## Records shown
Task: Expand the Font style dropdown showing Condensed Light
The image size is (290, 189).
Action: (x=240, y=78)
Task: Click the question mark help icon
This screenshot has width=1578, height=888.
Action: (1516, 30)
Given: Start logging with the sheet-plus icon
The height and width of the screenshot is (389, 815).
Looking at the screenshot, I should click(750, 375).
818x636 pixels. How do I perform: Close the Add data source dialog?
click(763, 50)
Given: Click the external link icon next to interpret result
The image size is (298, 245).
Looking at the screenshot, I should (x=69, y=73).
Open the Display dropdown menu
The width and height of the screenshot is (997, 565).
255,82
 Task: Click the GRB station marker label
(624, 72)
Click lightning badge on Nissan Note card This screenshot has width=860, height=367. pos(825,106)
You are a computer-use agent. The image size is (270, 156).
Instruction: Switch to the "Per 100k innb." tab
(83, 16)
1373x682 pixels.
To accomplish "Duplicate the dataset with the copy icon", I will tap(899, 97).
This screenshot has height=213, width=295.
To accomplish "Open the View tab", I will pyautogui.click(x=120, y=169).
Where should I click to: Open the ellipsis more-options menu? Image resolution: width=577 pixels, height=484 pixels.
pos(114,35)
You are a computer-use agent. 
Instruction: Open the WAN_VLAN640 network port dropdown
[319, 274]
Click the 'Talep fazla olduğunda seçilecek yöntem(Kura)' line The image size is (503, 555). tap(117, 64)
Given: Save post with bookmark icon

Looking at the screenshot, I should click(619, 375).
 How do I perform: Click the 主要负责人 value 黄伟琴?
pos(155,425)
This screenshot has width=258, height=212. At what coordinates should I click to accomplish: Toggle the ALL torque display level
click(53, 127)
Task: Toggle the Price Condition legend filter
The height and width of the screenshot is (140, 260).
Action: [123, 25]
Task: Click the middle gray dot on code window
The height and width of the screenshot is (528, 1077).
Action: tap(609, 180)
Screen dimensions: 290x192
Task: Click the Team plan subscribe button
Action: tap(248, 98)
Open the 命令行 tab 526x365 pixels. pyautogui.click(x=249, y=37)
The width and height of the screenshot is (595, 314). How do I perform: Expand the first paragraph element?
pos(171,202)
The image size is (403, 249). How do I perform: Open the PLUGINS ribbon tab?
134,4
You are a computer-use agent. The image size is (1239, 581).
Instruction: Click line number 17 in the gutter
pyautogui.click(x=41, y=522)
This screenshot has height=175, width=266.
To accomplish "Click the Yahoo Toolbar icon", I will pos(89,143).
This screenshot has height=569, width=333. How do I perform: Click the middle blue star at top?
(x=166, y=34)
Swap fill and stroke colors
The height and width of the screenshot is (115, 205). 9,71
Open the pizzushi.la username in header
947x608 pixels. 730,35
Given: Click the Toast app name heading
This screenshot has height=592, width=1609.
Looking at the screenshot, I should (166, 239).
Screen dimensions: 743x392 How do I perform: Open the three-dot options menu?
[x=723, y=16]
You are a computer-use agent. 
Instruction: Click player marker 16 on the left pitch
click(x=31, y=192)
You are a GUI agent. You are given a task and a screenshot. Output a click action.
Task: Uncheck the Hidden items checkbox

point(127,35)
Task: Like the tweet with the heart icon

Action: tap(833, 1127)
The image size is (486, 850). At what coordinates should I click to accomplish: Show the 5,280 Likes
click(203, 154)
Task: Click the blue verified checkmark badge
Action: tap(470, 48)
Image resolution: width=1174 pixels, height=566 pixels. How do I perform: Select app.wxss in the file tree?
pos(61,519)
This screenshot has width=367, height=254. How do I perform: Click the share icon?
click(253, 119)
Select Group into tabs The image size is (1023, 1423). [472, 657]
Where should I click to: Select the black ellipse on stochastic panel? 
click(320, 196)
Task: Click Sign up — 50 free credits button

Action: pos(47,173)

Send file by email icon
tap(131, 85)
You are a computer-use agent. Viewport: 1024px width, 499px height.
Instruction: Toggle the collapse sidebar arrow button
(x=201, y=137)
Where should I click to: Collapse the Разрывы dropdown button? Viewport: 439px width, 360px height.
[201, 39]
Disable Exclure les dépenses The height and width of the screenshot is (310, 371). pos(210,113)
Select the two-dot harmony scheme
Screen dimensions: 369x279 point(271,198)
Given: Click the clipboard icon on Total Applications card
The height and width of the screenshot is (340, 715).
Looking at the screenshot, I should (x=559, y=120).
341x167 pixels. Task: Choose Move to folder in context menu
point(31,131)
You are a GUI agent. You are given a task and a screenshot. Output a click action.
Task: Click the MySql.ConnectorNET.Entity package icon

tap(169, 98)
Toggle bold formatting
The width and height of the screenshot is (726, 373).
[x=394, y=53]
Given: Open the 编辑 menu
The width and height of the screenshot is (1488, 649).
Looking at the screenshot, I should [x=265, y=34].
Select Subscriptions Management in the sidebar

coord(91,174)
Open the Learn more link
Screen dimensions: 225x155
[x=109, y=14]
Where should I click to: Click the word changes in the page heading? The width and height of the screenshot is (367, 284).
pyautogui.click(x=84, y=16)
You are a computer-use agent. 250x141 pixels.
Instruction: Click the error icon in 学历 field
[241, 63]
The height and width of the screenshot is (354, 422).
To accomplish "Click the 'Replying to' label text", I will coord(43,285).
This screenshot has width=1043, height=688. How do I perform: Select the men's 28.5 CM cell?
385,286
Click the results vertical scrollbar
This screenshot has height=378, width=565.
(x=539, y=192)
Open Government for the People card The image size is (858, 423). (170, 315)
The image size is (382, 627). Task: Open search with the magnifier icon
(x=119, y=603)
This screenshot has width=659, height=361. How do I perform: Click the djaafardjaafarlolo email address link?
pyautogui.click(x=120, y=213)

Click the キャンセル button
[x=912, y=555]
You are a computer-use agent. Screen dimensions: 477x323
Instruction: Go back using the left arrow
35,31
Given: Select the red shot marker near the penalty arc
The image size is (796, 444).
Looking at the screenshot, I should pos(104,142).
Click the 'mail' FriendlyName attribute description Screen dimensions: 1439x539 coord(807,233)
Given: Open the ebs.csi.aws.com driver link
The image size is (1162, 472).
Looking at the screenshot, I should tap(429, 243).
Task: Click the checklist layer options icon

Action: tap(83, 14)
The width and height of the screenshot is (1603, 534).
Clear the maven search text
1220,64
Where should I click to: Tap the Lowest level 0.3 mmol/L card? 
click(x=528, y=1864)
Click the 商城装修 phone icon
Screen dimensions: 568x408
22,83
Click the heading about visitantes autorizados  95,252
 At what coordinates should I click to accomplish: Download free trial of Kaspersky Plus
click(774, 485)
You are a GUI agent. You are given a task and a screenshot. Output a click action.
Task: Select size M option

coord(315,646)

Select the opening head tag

## Task details
Filter the data for the string "computer" and copy every line that has it.

## Exercise response
You are a computer-use agent. The image size is (270, 156).
You are a computer-use agent. 
You are a computer-use agent. The image size is (1239, 581).
You are a computer-use agent. 
You are a computer-use agent. Viewport: 1024px width, 499px height.
You are a computer-use agent. 250x141 pixels.
You are a computer-use agent. Screen dimensions: 477x323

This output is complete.